Zitat von Adept (Beitrag 1799032)
Ich muss ihm halt in dem Punkt recht geben, ob wir uns nicht über-therapieren und das ganze Leben über-problematisieren. Die Anzahl der Diagnosen sind ja massiv in die Höhe geschossen. Das ist bestimmt multifaktorell, aber auch weil jeder sich mit sich selbst beschäftigt.

Und manchmal ist in der Tat richtig feiern gehen auch ein probater Weg, aus seinem Tief zu kommen. :-)(-: :Prost: :Prost:

Wegen 1 Tiefs gelangt doch niemand in einen stationären Klinikaufenthalt, dafür gibt es viel zu wenig Plätze. Ich empfehle Dir, mal mit Betroffenen zu sprechen, die unter schweren Depressionen oder anderen psychischen Erkrankungen leiden.

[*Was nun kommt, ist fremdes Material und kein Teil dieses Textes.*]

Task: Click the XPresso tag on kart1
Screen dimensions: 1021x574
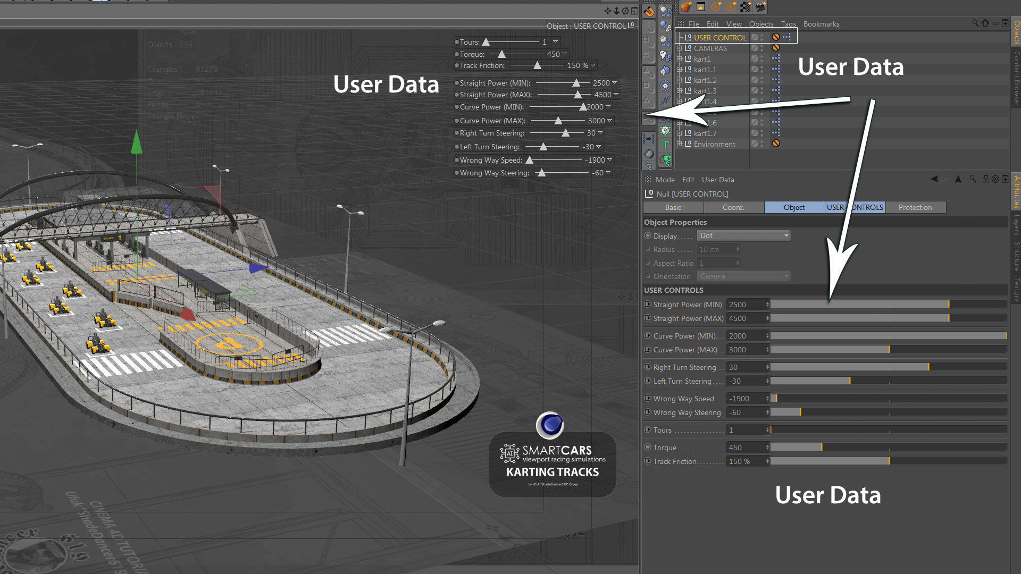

Wie oft habe ich während meiner Berufszeit ambulante Kinder- / Jugendlichentherapieplätze für Kinder u. Jugendliche gesucht, die dann viel zu lange Wartezeiten hatten. Die Psychotherapie-Kassen-Niederlassungen sind doch von der Kasse limitiert und ausgebildete Psychotherapeuten müssen bestehende Praxen übernehmen bzw. kaufen, wenn sie eine Kassenzulassung wollen. Für ambulante Psychotherapie geben die Kassen nur ca. 1,5 % ihres Budget aus. Typische Sündenbock Diskussion....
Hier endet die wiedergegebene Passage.